→ About this task:
Where the string "agent" appears in a line of the material below, copy that line.

═══ Supplied records ═══

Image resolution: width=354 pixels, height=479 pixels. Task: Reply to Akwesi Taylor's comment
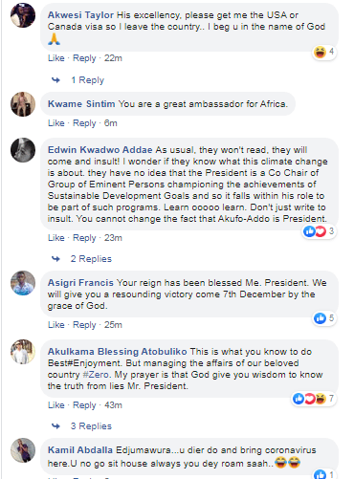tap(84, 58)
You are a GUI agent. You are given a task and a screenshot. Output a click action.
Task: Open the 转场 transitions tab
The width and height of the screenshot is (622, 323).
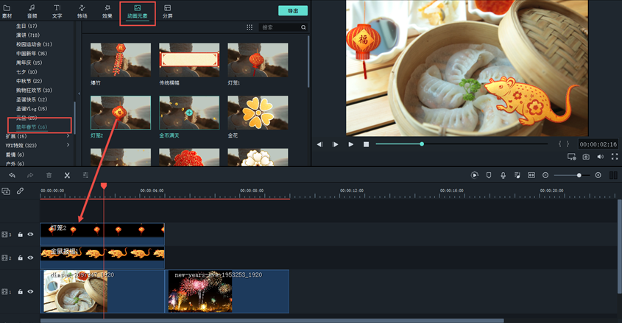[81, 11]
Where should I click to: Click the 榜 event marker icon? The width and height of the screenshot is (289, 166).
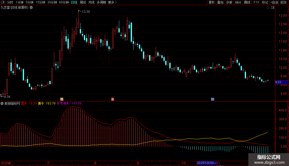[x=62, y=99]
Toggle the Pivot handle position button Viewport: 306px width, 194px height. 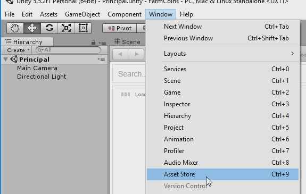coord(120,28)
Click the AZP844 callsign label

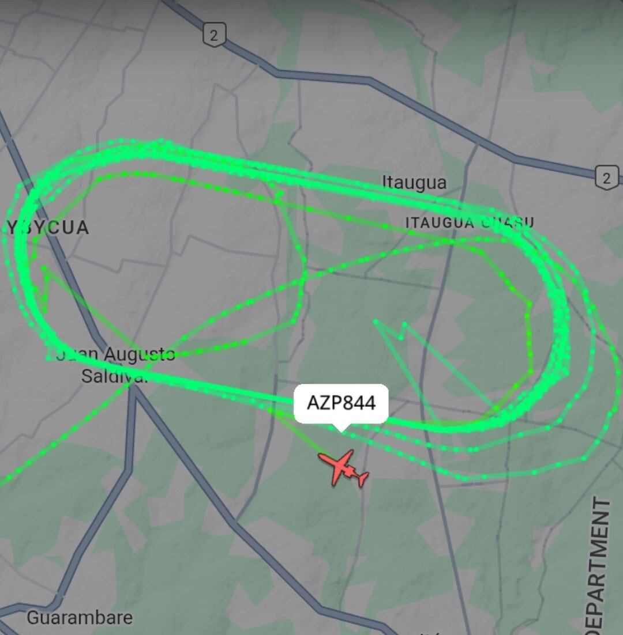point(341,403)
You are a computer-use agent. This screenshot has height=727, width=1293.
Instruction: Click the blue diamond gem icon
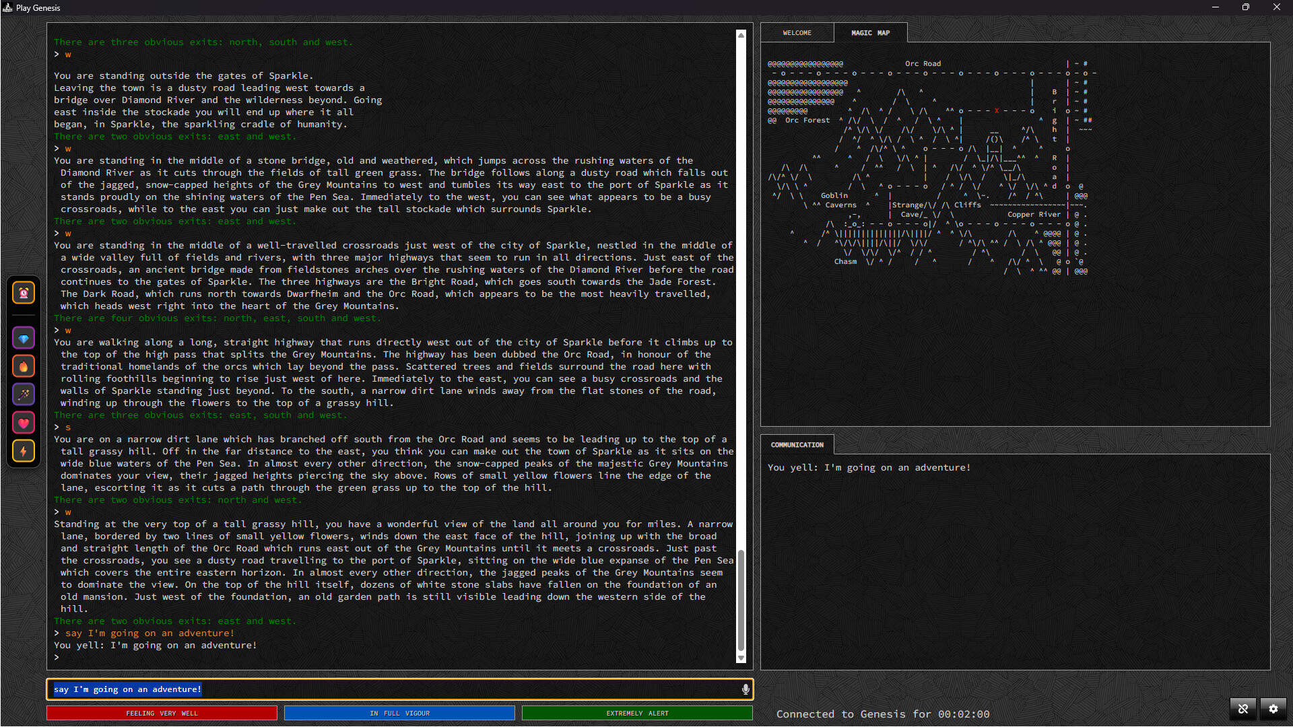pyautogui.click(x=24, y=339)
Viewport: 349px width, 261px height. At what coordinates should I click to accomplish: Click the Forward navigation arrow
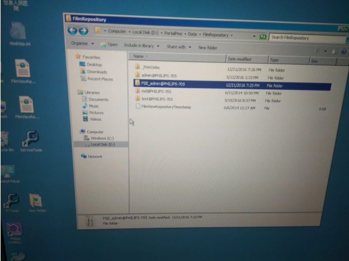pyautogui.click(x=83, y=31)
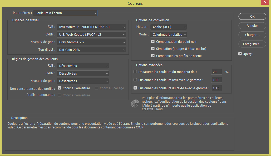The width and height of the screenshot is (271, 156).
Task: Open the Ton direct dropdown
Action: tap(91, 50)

═══
═══ Supplied records ═══

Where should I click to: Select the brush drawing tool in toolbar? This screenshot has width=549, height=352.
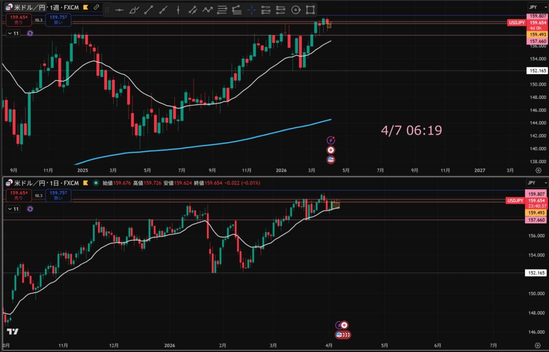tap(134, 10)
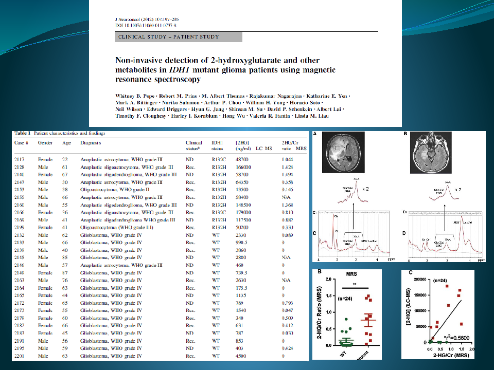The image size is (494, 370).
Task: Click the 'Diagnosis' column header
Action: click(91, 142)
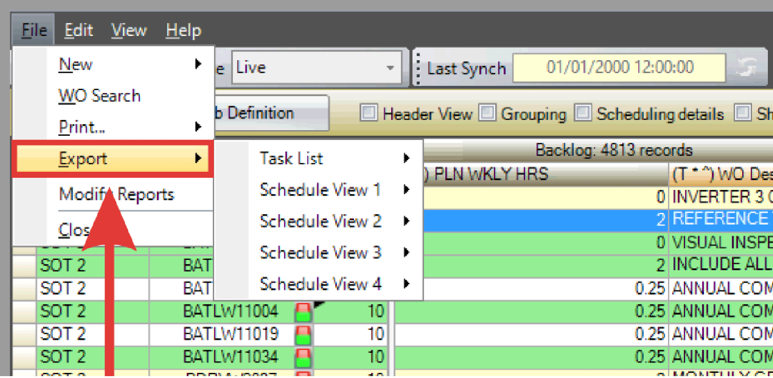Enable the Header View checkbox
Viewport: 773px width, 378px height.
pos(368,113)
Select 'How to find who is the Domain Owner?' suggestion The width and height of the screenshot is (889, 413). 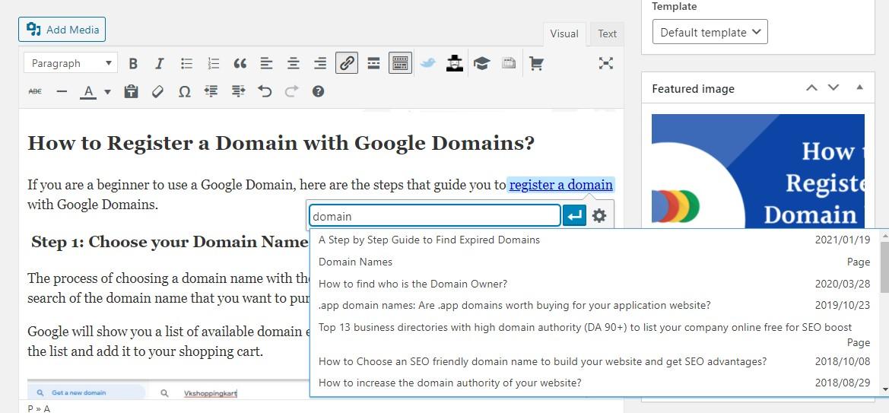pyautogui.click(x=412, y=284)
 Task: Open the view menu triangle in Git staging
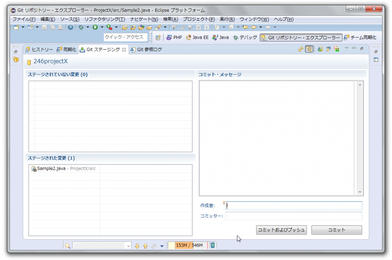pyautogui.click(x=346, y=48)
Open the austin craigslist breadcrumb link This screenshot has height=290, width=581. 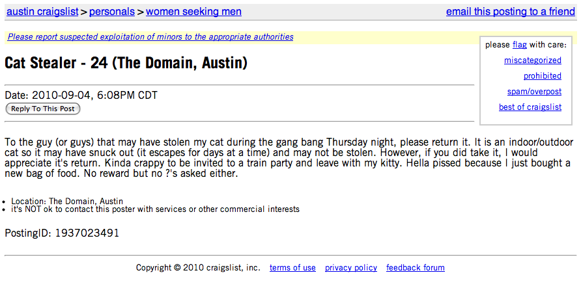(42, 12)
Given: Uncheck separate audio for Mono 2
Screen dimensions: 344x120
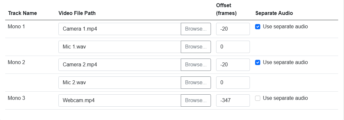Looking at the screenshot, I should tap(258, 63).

═══
═══ Supplied records ═══

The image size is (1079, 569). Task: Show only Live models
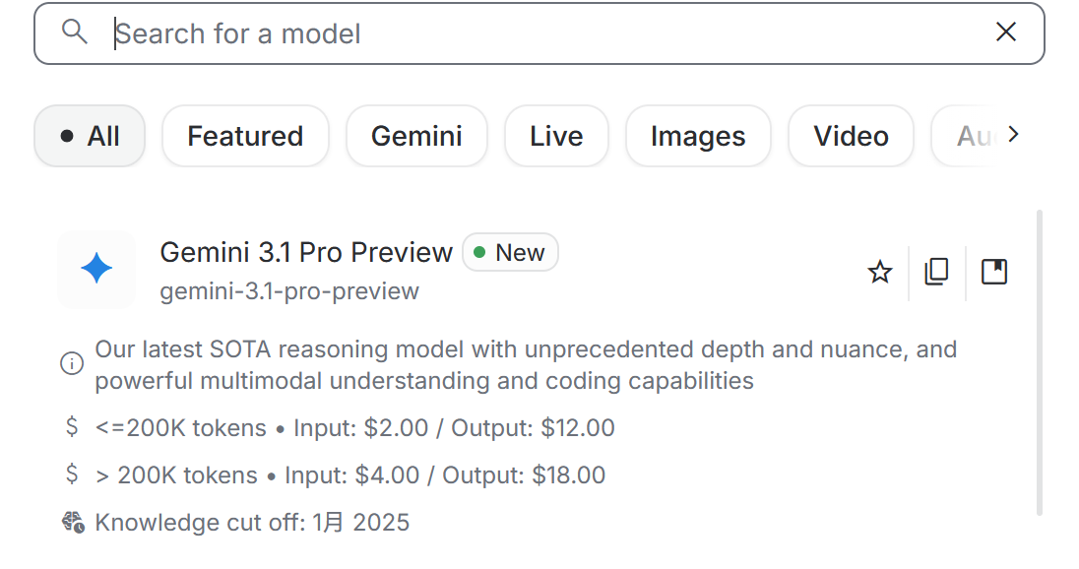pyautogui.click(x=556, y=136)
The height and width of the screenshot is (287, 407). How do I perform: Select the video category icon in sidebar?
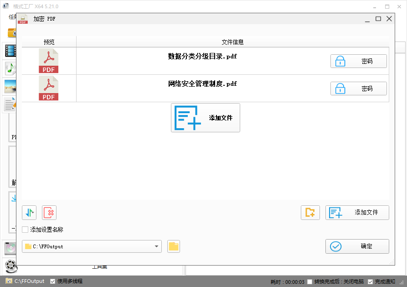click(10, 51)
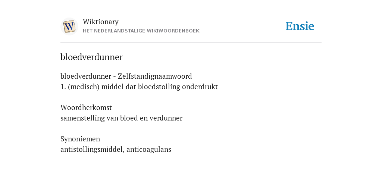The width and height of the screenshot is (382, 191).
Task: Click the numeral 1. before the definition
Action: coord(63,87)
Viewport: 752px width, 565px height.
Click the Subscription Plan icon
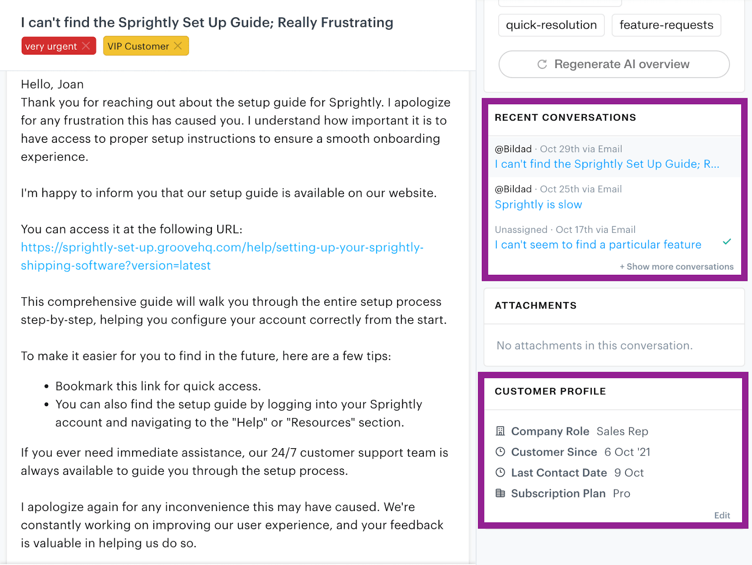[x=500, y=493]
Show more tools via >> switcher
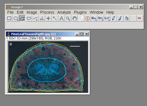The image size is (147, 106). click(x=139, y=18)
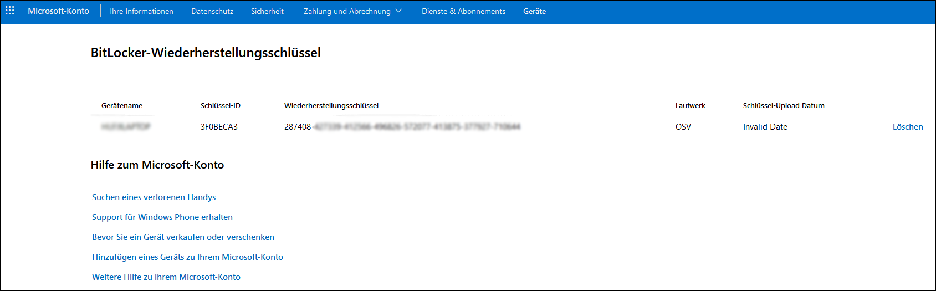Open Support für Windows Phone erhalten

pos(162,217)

═══

→ Written solution:
You are a GUI agent. You are given a task and a screenshot. Output a click action.
You are a computer-use agent. This screenshot has height=727, width=1293.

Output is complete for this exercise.